Selected excerpt Block Start

This week we talk about Orbán, Hungary, and reformers.
We also discuss Fidesz, Tisza, and illiberalism.
Recommended Book: I’m Starting to Worry About This Black Box of Doom by Jason Pargin
Transcript
Hungary is a Central European country that was formed in the aftermath of WWI as part of the Treaty of Trianon, which—due to it having fought on the losing side of that conflict—resulted in the loss of more than 70% of its former territory, most of its economy, nearly 60% of its population, and about 32% of ethnic Hungarians who were left scattered across land that was given to neighboring countries when what was then Austria-Hungary was broken apart, initially by Hungary declaring independence from Austria, and then by those neighbors carving it up, grabbing land at the end of and just after the war, all of them pretty pissed at Hungary for being part of the Central Powers, quadruple alliance of Germany, Austria-Hungary, the Ottoman Empire, and the Kingdom of Bulgaria.
Today, Hungary is surrounded on all sides by other nations, including those who gobbled up some of their territory, back in the day. They’ve got Slovakia to their north, Ukraine to their northeast, Romania is to the east, and Serbia is to the south. Croatia and Slovenia are to their southwest, and Austria, which used to be part of the same nation as Hungary, is to their west.

Selected excerpt Block End

**Instructions:**
A – Write out the transcript on Hungary from "Recommended Book: I’m" to "Kingdom of Bulgaria.".
B – For each statement, decide whether the transcript on Hungary agrees with it and answer yes or no, quoting the words from the transcript that settle it: (i) The Treaty of Trianon cost Hungary more than 70% of its former territory. (ii) Romania lies to the west of Hungary. (iii) Serbia lies to the south of Hungary.
The material that comes next is separate from the transcript on Hungary.

Information shown Block Start

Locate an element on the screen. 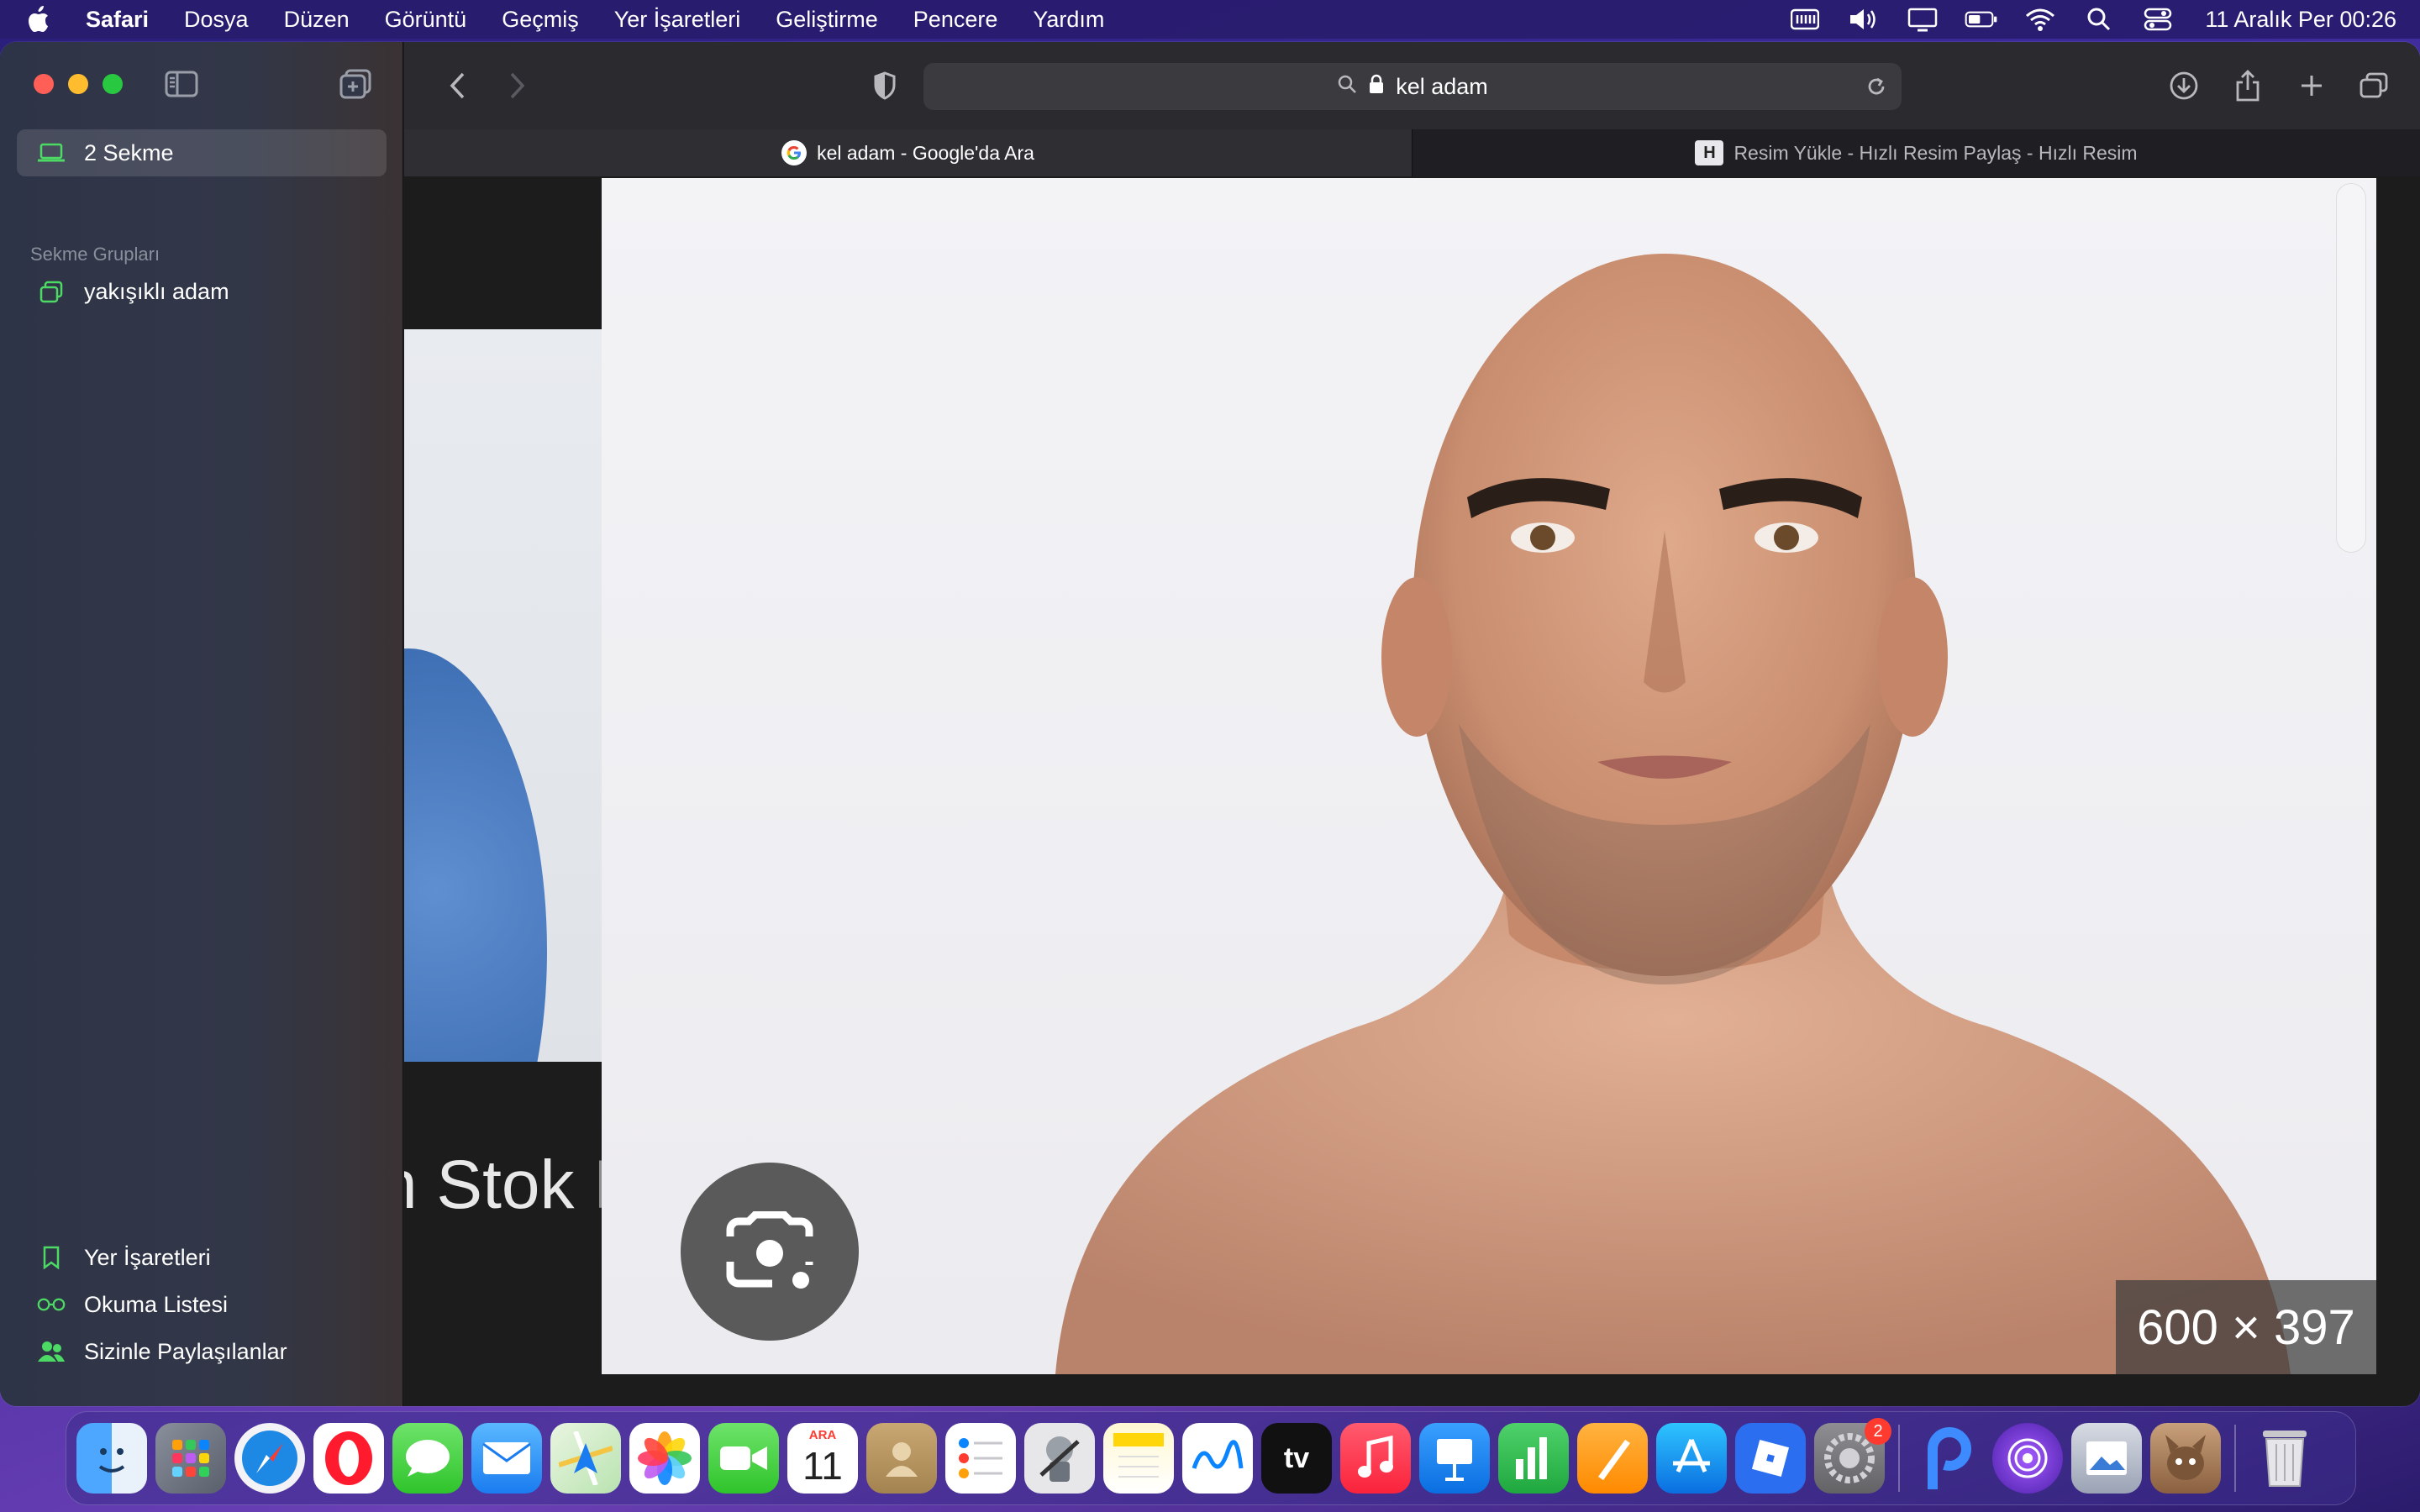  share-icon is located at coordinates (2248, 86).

Information shown Block End

**Answers by task:**
A –
Recommended Book: I’m Starting to Worry About This Black Box of Doom by Jason Pargin
Transcript
Hungary is a Central European country that was formed in the aftermath of WWI as part of the Treaty of Trianon, which—due to it having fought on the losing side of that conflict—resulted in the loss of more than 70% of its former territory, most of its economy, nearly 60% of its population, and about 32% of ethnic Hungarians who were left scattered across land that was given to neighboring countries when what was then Austria-Hungary was broken apart, initially by Hungary declaring independence from Austria, and then by those neighbors carving it up, grabbing land at the end of and just after the war, all of them pretty pissed at Hungary for being part of the Central Powers, quadruple alliance of Germany, Austria-Hungary, the Ottoman Empire, and the Kingdom of Bulgaria.

B –
(i) Yes: "resulted in the loss of more than 70% of its former territory"
(ii) No: "Romania is to the east"
(iii) Yes: "Serbia is to the south"